Your answer must be an exact repeat of the lines from the one containing "Instruction: Focus the" through the last line of the records, both included, with no pictures.
---
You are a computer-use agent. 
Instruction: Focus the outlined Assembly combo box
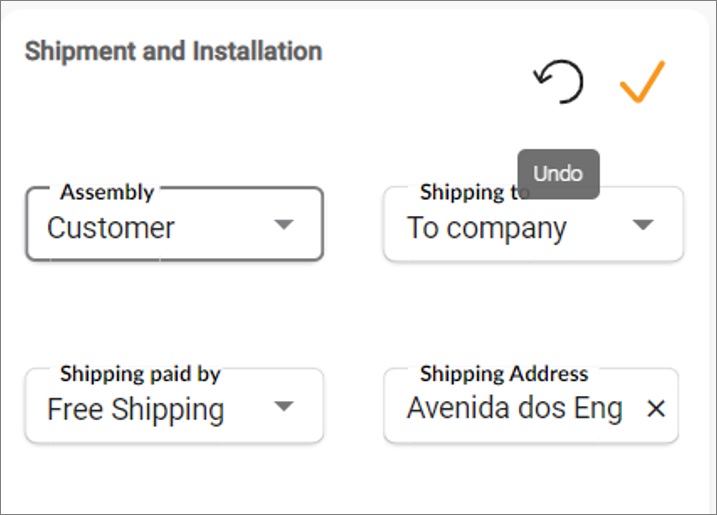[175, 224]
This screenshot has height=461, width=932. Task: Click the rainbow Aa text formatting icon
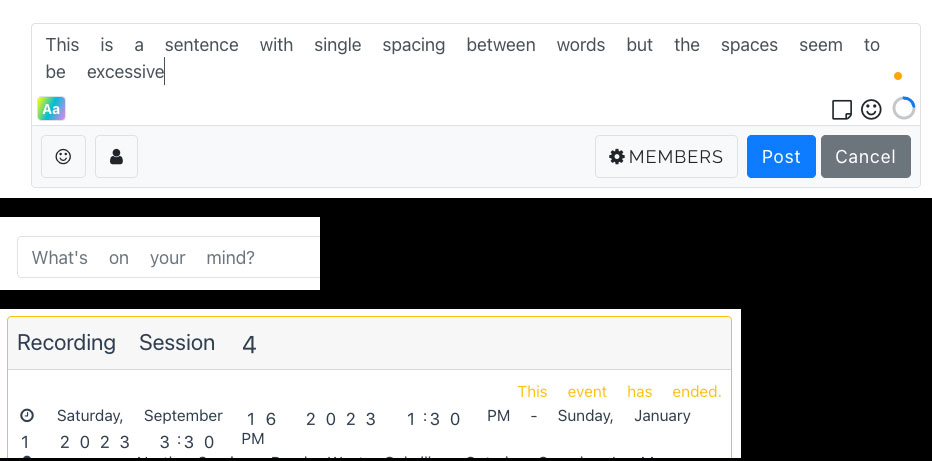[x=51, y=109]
---
▸ EXERCISE SOLUTION
Instruction: Focus the outlined Assembly combo box
[175, 224]
This screenshot has height=461, width=932. Task: Click the rainbow Aa text formatting icon
[x=51, y=109]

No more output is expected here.